Well, that’s what’s on the label. My attempt at understanding is it’s Grenache made by the Bodegas Bernabeleva winery in the village of San Martín of the churches from vines along the Navaherreros road or something like that. Definitely old vines in the Madrid mountains rescued from decrepitude in the mid two thousands and yes, yet another Spanish Garnacha. And, yes, another from the mountains. A wild but pretty perfume of musky red fruits, some very low volume feral notes and some spicy stem lift.
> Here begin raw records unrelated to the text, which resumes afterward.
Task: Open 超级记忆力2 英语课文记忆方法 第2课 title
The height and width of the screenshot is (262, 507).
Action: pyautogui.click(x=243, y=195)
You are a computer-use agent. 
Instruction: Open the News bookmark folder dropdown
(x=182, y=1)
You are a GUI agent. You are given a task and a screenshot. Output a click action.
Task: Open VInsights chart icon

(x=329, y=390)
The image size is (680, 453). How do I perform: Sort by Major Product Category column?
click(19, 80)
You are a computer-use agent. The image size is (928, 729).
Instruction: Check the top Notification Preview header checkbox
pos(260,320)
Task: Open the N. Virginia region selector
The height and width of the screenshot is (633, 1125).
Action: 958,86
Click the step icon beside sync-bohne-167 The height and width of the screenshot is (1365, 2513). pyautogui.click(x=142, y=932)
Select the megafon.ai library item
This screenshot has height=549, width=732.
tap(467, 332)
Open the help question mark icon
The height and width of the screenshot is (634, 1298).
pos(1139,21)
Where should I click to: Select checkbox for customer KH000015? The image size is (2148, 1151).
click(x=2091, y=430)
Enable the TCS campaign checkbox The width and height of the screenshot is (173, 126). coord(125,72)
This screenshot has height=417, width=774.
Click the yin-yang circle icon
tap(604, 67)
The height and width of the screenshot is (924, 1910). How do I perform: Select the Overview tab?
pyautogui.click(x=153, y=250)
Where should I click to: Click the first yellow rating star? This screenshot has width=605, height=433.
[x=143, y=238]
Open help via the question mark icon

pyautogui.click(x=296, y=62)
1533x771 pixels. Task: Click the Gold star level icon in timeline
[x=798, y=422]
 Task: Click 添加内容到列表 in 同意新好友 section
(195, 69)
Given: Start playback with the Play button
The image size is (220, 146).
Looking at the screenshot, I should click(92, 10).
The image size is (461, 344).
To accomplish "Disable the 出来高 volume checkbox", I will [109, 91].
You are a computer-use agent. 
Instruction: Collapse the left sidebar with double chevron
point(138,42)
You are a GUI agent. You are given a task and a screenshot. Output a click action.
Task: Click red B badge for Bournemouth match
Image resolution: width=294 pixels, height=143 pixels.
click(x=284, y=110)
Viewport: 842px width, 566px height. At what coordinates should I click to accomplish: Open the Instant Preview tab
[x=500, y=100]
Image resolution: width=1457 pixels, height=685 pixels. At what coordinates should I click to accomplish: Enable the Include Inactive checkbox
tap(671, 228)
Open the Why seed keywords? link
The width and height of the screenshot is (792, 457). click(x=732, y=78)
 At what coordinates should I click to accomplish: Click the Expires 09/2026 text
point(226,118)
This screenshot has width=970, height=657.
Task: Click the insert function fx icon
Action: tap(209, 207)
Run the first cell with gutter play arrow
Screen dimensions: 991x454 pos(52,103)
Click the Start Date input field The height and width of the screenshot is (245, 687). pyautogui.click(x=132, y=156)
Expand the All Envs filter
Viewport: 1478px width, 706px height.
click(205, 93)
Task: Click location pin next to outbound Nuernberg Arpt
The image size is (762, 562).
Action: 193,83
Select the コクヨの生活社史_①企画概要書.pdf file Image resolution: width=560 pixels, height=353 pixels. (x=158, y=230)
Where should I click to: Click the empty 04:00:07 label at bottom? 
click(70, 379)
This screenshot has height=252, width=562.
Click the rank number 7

Sitting high in the palate, fragrant full flavours of more musk, roses, raspberries and general red fruitiness. Fine drying tannins of bloody stones and filigreed ripe acidity. A final goodbye of a texture that makes me think of pencil shaving grey graphite. Lots of red perfumed fruit and lots of mouth coating fine dusty but sweet astringency. Without the benefit of the label, I may have guessed somewhere between Volnay and Corton, perfume and stoney grip, or maybe Etna, or just wild mountainous Garnacha? Teetering on the precipice but hanging on by sheer fruit quality.
14% alcohol. Cork. $41.
93 points but some technocrats may baulk.
Seems Cebreros has only been a DOP for a few years such is the very recent appreciation of some old vineyards with altitude. I must admit to a fascination with these almost Pinot Noir like versions of good old reliable Grenache. This one is an absolute winner if you’re finding the Côte d’Or or even Mount Etna are beyond a quotidian pleasure. Light weight in appearance and oddly green, almost Sauv Blanc smelling on opening. Happily the green turns into the fragrant pine needle and menthol fresh air of those Gredos mountains. It really takes two days for the truth to emerge. The stemmy framework persists but a depth of just so ripe fruit floats like a sweet melody. There’s just picked cherries, strawberries and brown spices served as a picnic in a fresh pine forest. A good glug of blood orange juice flavour and acidity to freshen, gripped tight in granite stem tannin. Great wine, beautiful grapes squashed into a Norsca advert in the best possible way. Pure, delicious and so well made it avoids some of the more feral elements of the Gredos natural wine movement. Probably my favourite version so far and one of the best priced. Enjoy the bargain now. Didn’t take long for Etna to find its place on the wine fashion catwalk. Wine so particular to place this good are rare. There again I really like proper Lambrusco, what do I know?
14.5% alcohol and no hint of warmth. Diam, bravo. $32.